Reproduce verbatim the stretch of items from the line containing "Click warning icon on HKCDB 9210 message" through the line containing "point(369,387)", omitting the pictures.

#### Records for processing ####

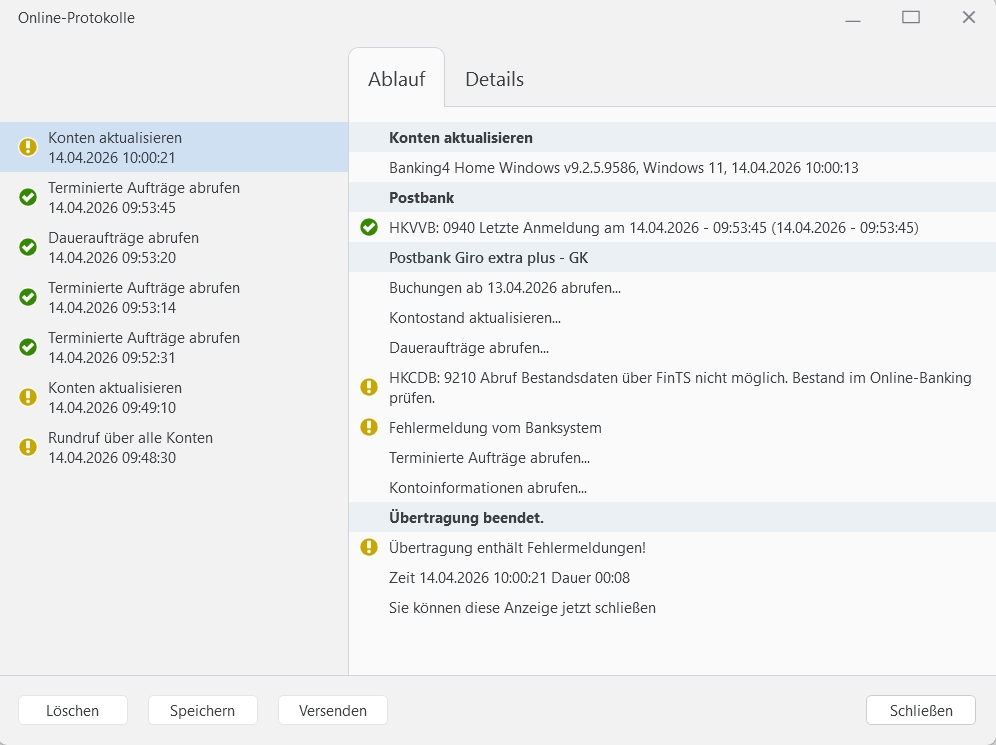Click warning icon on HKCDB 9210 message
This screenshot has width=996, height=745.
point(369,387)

####
#### Records for processing ####

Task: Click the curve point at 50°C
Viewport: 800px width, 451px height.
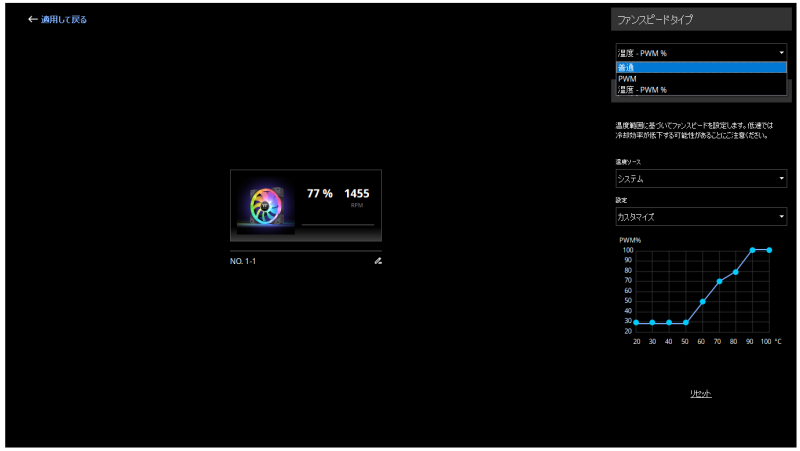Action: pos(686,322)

####

Solution for this problem >>
Click warning icon on HKCDB 9210 message
This screenshot has width=996, height=745.
point(369,387)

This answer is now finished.